Then monitor the input event of the input element to complete the view-to-data binding:
// event: view to data
$input.addEventListener('input', function() {
data[$input.getAttribute('data-bind')] = this.value;
});
Of course, real-world scenarios must consider various view changes like input, checkbox, and select that affect state.
Directly modifying the data will be caught by the setter, which then updates the view:
// Manually change variable value
$('#btn').onclick = function() {
data.value = 'updated value ' + Date.now();
};
Complete Demo URL: http://ayqy.net/temp/data-binding/setter.html
3. Providing a Data Model
Ember.js uses this method.
The framework provides a set of data models to wrap the actual data. Subsequent updates must use the data model API, so the framework captures all data changes, thus completing the data-to-view binding. This is an older method and is quite cumbersome to use.
Implementation Attempt
Similarly, we'll implement two-way binding between input, div, and strings here.
First, provide the data model and update the view within it:
// Providing a data model
var MString = function(str) {
this.value = str;
this.nodes = [];
};
MString.prototype = {
bindTo: function(node) {
this.nodes.push(node);
this.updateView();
},
updateView: function() {
var VALUE_NODES = ['INPUT', 'TEXTAREA'];
var nodesLen = this.nodes.length;
if (nodesLen > 0) {
for (var i = 0; i < nodesLen; i++) {
if (VALUE_NODES.indexOf(this.nodes[i].tagName) !== -1) {
// Avoid input assignment jumping cursor to end
if (this.nodes[i].value !== this.value) {
this.nodes[i].value = this.value;
}
}
else {
this.nodes[i].innerText = this.value;
}
}
}
},
set: function(str) {
if (str !== this.value) {
this.value = str;
// update view
this.updateView();
}
},
get: function() {
return this.value;
}
};
Providing a data model is actually equivalent to defining a setter.

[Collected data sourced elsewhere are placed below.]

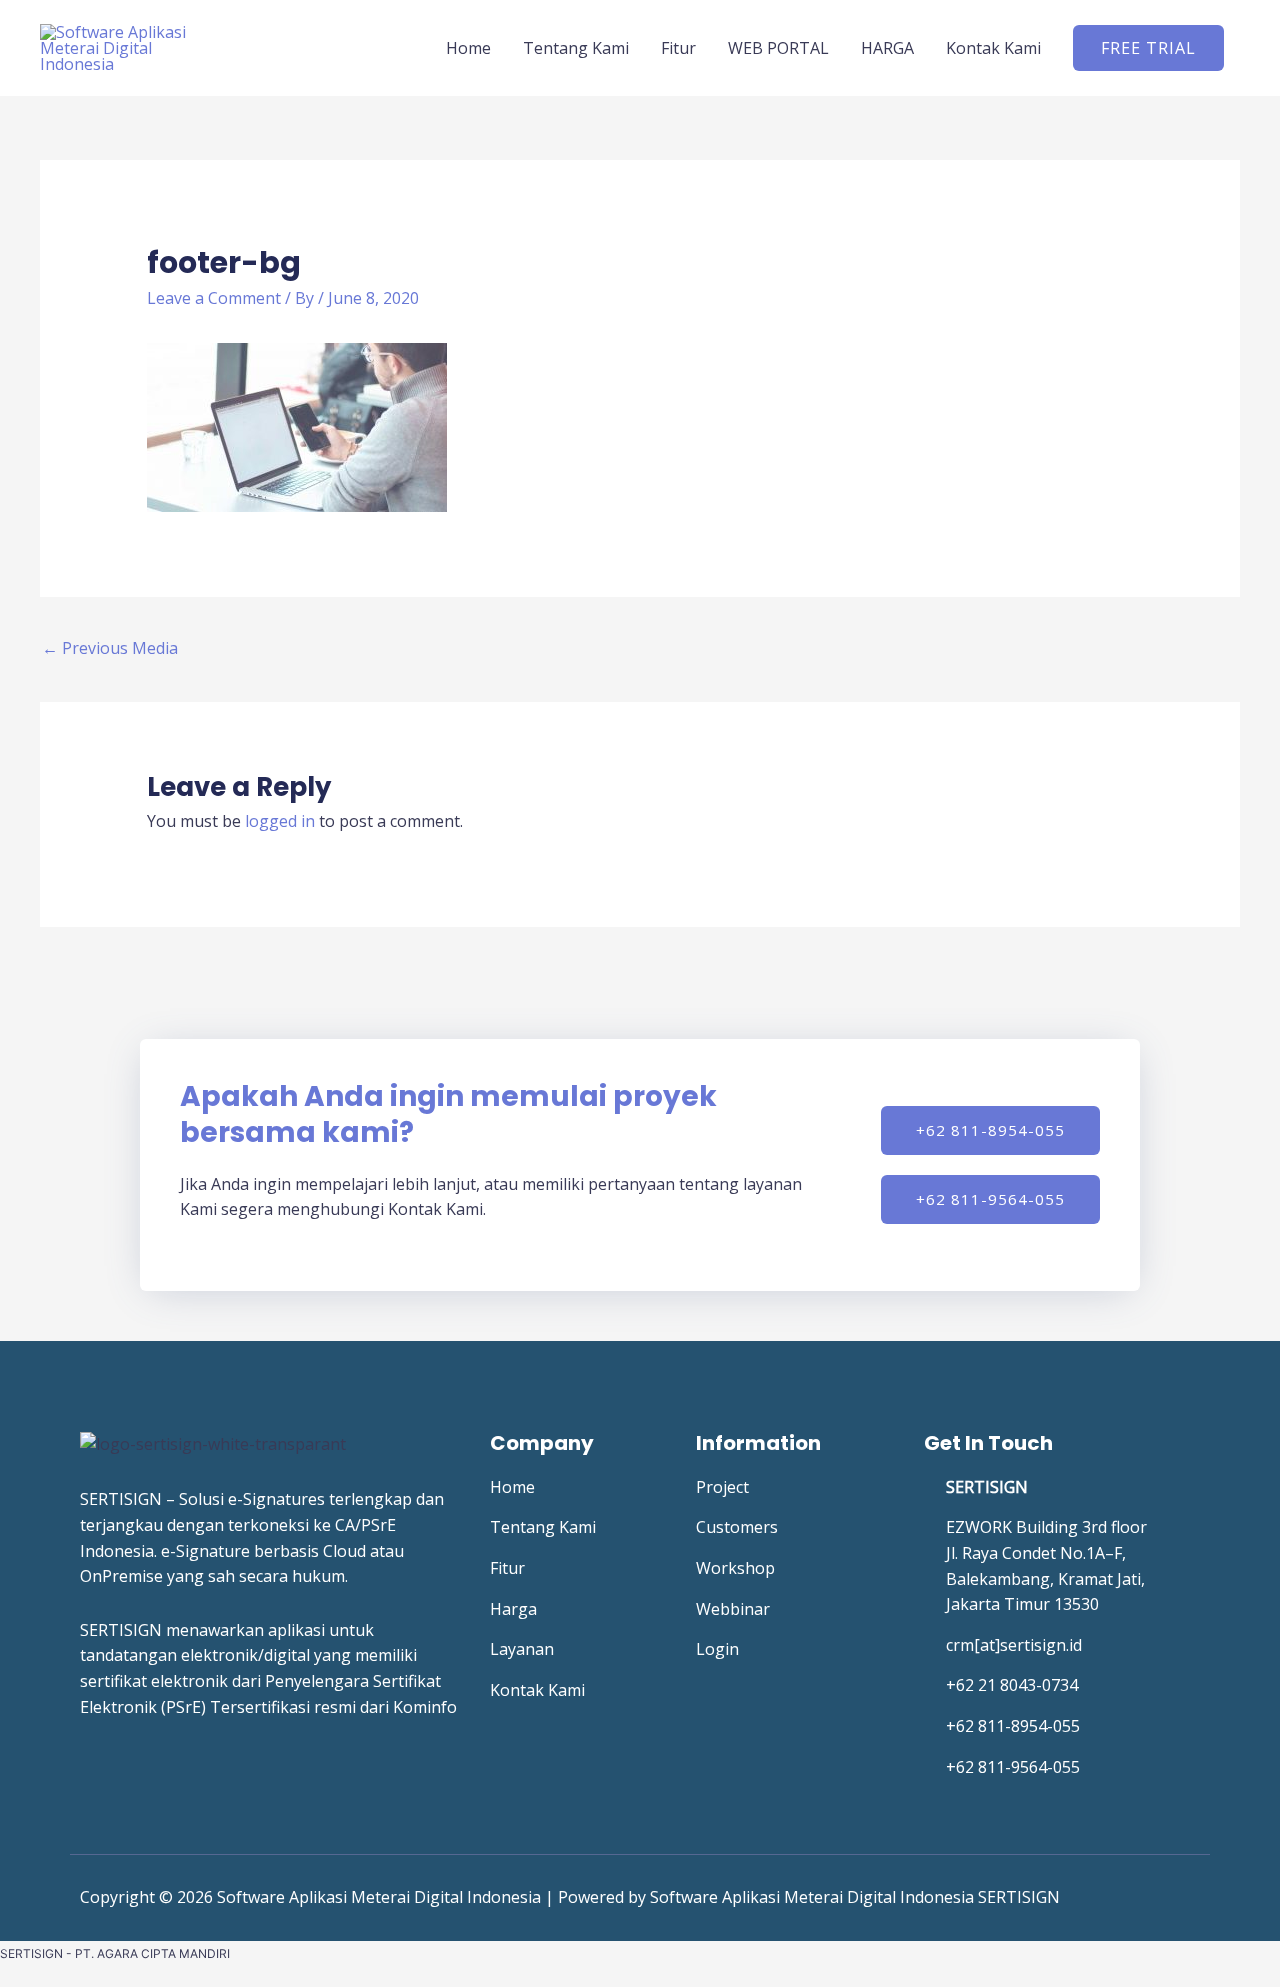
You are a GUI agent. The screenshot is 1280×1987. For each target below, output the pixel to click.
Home (468, 48)
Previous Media (110, 648)
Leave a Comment (214, 298)
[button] (1148, 48)
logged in (280, 821)
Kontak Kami (993, 48)
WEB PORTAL (778, 48)
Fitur (678, 48)
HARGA (887, 48)
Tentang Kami (576, 48)
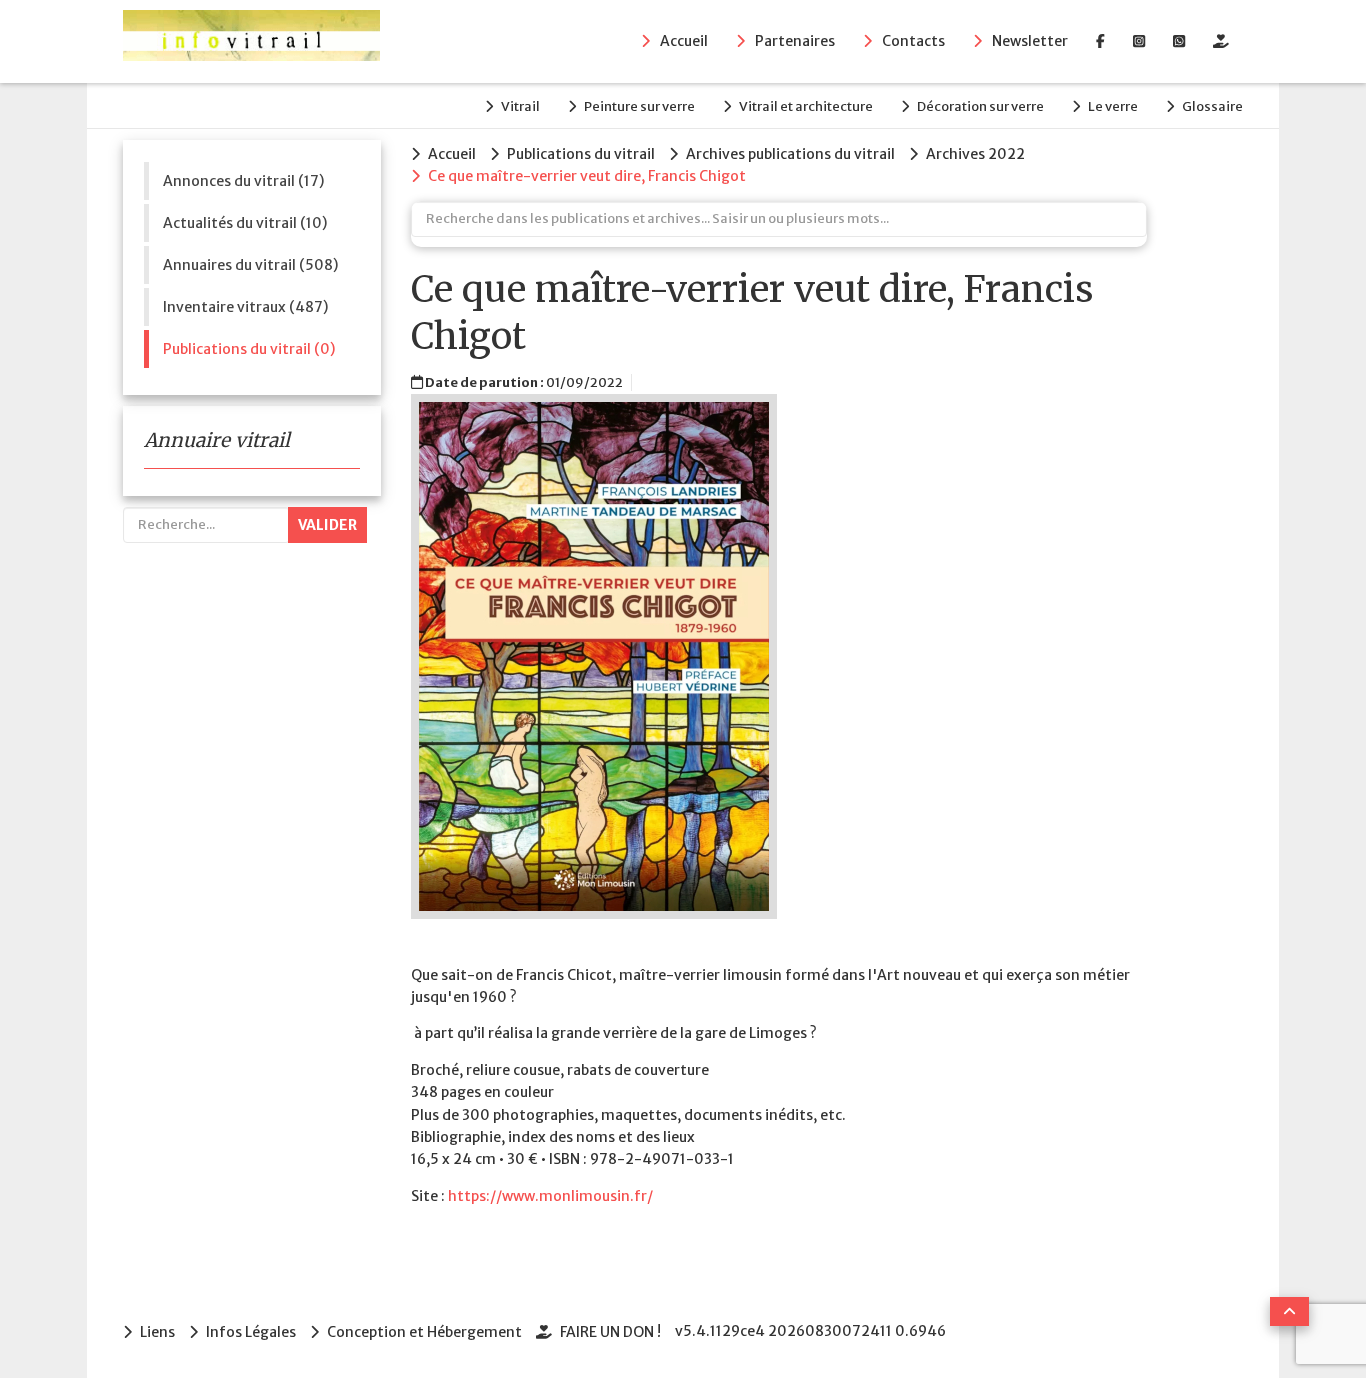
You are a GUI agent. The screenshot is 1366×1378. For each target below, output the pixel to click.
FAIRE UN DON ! (610, 1332)
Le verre (1113, 106)
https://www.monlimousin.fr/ (550, 1196)
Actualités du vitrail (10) (245, 223)
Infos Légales (251, 1332)
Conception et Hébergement (424, 1332)
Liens (157, 1332)
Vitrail (520, 106)
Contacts (913, 41)
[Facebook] (1100, 41)
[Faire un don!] (1221, 41)
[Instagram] (1139, 41)
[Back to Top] (1289, 1311)
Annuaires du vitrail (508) (250, 265)
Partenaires (795, 41)
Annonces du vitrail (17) (243, 181)
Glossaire (1212, 106)
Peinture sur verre (639, 106)
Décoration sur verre (980, 106)
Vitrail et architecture (806, 106)
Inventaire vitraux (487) (245, 307)
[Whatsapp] (1179, 41)
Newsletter (1030, 41)
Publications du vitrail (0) (249, 349)
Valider (327, 525)
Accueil (684, 41)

Similarly, to monitor changes, providing a data model is foolproof: supported data operations can be monitored, and unsupported ones cannot cause changes, making it quite simple to handle.
Then establish the connection:
// setter: data to view
data[$input.getAttribute('data-bind')].bindTo($input);
data[$output.getAttribute('data-bind')].bindTo($output);
// event: view to data
$input.addEventListener('input', function() {
data[$input.getAttribute('data-bind')].set(this.value);
});
Subsequent data updates must go through the data model API:
// Manually change variable value
$('#btn').onclick = function() {
data.value = 'updated value ' + Date.now();
};
Complete Demo URL: http://ayqy.net/temp/data-binding/model.html
4. Dirty Checking
Angular uses this method.
It doesn't monitor data changes but instead checks if data has changed from time to time. If it has, it updates the corresponding view.
So the questions are:
-
When to check?
Check whenever a data change might have occurred, such as after DOM operations or interaction events. When inconsistency is suspected, check to see if anything changed.
-
How to know which part changed?
It doesn't know, so it must check all data bound to the view. Of course, "all" doesn't mean the entire page, but rather component-level (
$scope). So, while performance isn't great, it's fine for most scenarios.
If data is manually modified and an immediate view update is desired, the dirty checking mechanism might not run until some point in the future. In such cases, dirty checking must be triggered manually, which is less convenient.
Implementation Attempt
Let's build a simple set in Angular style:
var Scope = function() {
this.$$watchers = [];
};
Scope.prototype.$watch = function(watchExp, listener) {
this.$$watchers.push({
watchExp: watchExp,
listener: listener || function() {}
// Subsequent dirty checking will add a last property to cache oldValue
});
};
Scope.prototype.$digest = function() {
var dirty;
do {
dirty = false;
// Iterate through watchers to check if last has become dirty
for(var i = 0; i < this.$$watchers.length; i++) {
// Retrieve the value again using the watchExp method
// It doesn't fetch directly by key, which is more flexible (a new value can be manually wrapped in watchExp regardless of who owns the value)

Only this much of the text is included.